Hilbert’s dreams were utterly crushed by Kurt Gödel and subsequently by Alan Turing and Alonzo Church, who proved that there are limits to algorithmic procedures. The beautiful irony is that in proving the limitations of algorithms, they founded the whole enterprise of computer science upon which modern digital technology is entirely dependent. Turing and Church’s work went on to inspire generations of mathematicians and computer scientists in extending and applying the foundations of computing to create new enterprises in science and technology.
AI & Quantum
What does an algorithm mean for us today? One is instantly reminded of Artificial Intelligence (AI); seemingly intelligent agents working by the very same principles by which algorists performed their calculations. It is truly remarkable to see how far foundations that were once proven by Turing to be limited have come to create entirely new forms of technology. The inescapable conclusion is that the concept of what an algorithm is and what its limits are is constantly being challenged and altered.

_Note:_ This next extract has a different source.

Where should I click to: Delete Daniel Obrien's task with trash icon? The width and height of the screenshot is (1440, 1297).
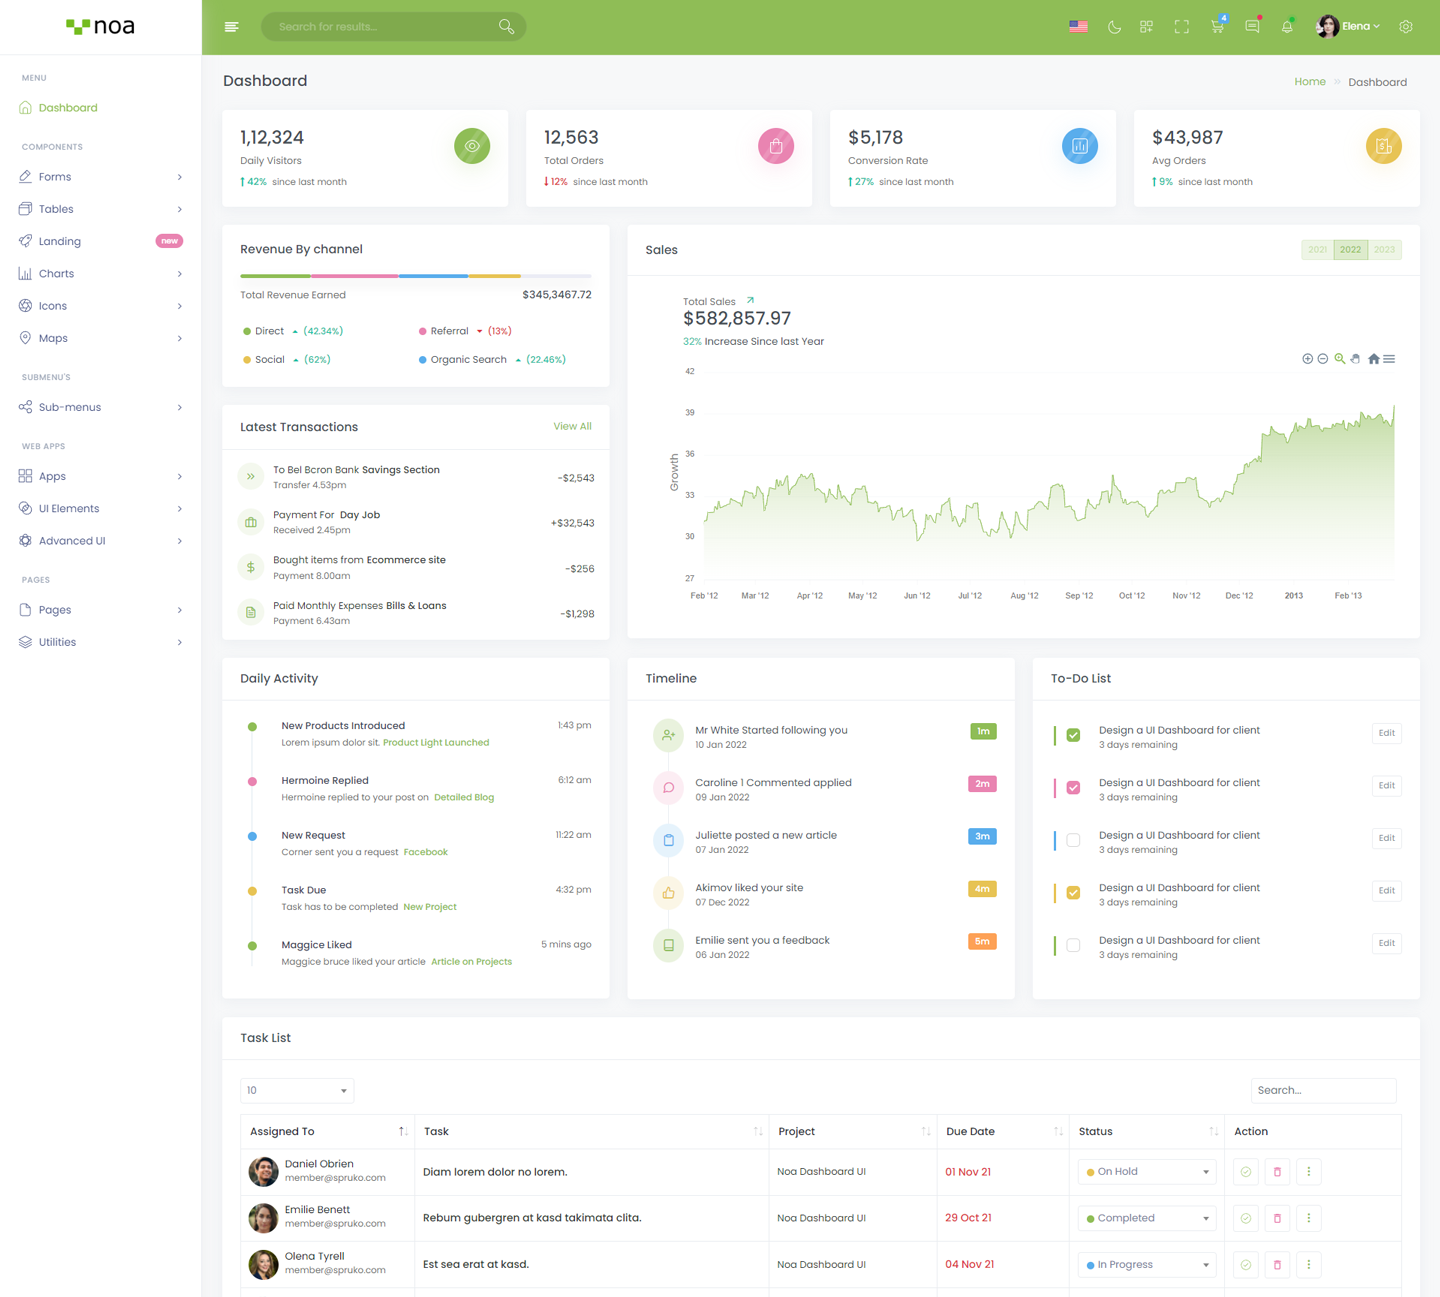tap(1277, 1172)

With newer technologies depending on AI for automatic decision-making, it very often feels as if the world is becoming subject to algorithms. Can we allow the world’s events to be solely judged by algorithms? Have we, in exploiting the immense power of algorithms, lost control of our own creation? It has never been as crucial to ponder such questions about the nature of algorithms and their ethical implications.
If algorithms were developed dynamically throughout history, then how can they change in the future? With David Deutsch’s formulation of quantum computing, it is natural to ask what the next chapter in this story will be and whether quantum computing might introduce a new notion of algorithms and their limits. From a quest to solve simple quadratic equations geometrically to the long-desired dream of formalising mathematics, all the way to building autonomous machines, al-Khwarizmi’s vision keeps reappearing with more elegant forms.